On second thought, maybe their prediction bodes well for the Reds.
70 wins feels about right for a preseason projection, but there are so many unknowns that anything from 60 to 90 is plausible IMHO. Health will of course be key. How much and how effectively will Stephenson, India, Votto, Antone, Sims and Santillan play? Will Greene, Lodolo and Ashcraft all get 30 starts? And which prospects will arrive, and when, and how will their early at bats go? It’s a big adjustment and even future stars often struggle at first. CES, EDLC, Barrero, Marte, McClain and more – will any of them make a positive difference this year? It’s easy to see a path to only 60 (or even fewer) wins, but not hard to describe what a winning Reds year would look like. So 70 seems like a reasonable, cautious guess but I’m hoping for a lot more. Pitchers and catchers this week!
While I’m excited to see them arrive, the thought of Bell ‘managing’ the transition to MLB for CES, EDLC, McGarry, Marte, McClain (and more) is a nightmare scenario.
I’m not too worried about Bell with those guys. True he plays vets over youth, but so do most managers. Currently we don’t have much of a vet presence on the team, so that shouldn’t be much of an issue.
I usually have more of an issue with him on the pitcher side of things.

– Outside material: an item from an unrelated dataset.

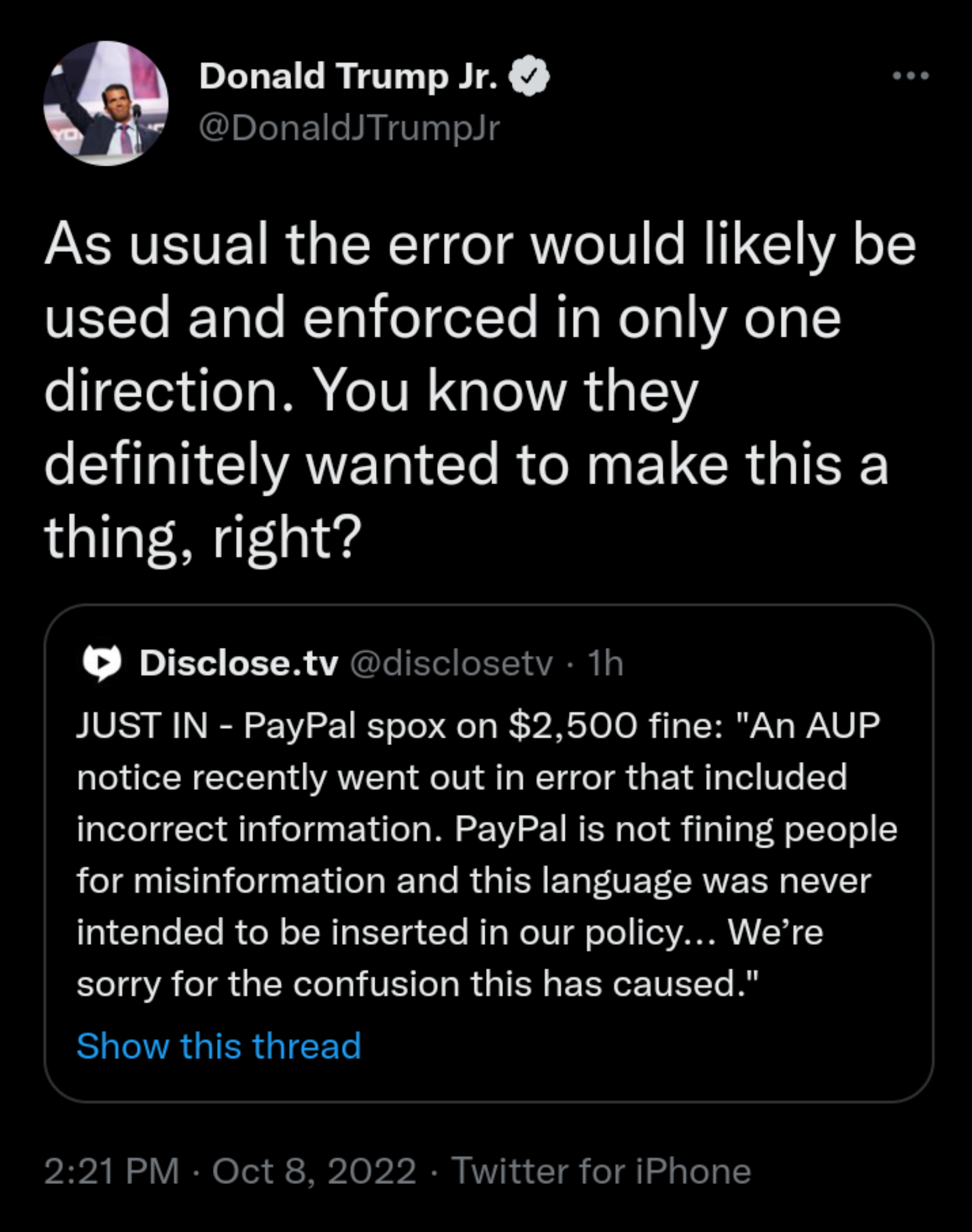972x1232 pixels.
Task: Click the Twitter for iPhone source label
Action: tap(601, 1171)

Yup, whatever manager it is y’all want instead is just going to do all the same things Bell does. Then you’ll complain about him and the cycle begins anew.
I certainly didn’t have the issues with Dusty Baker or Bryan Price that I do with Bell.
The Miley-MackNarron years are a blur.
I dont see one good manager listed there. And I always wonder if anyone will credit Bell for the guys who are having success, instead of always blaming him for only the guys struggling.
haha I hope you’re wrong…. but I’m very much afraid you’re right.
The 1983 Reds won 74 games. The 1982 Reds only won 61 games.
Their rosters were similar but not identical.
Lodolo spends at least 30 days on IL.
Senzel hits .230 with 6 HR and 99 days on IL
Boone gets fired after All Star Game.
1 of those 3 I hope happen.
Why would the Yankees fire Aaron Boone over this?
Too much Boone and Bell dynasties existed in this organization.
My prediction: 78-84. There was a lot of bad luck last year, and I think the team is moving in the right direction.
Sorry, don’t see a 70 win team. Just looking at the roster, don’t see how they can win any games. This is baseball, the Reds will win some games. Looking at the lineup, don’t see any super stars. Just average players, Many are lucky to be playing for the Reds. Some would have a hard time being on a major league team. This is the bad news point, players who helped the Reds win early season games in 2022 are gone. The good news, maybe the Reds will get lucky with some free agents and get some unknown help from current minor league players. The hope is for young players that can make a major jump to the big league. Player development is the only dream Reds fans have. Sadly.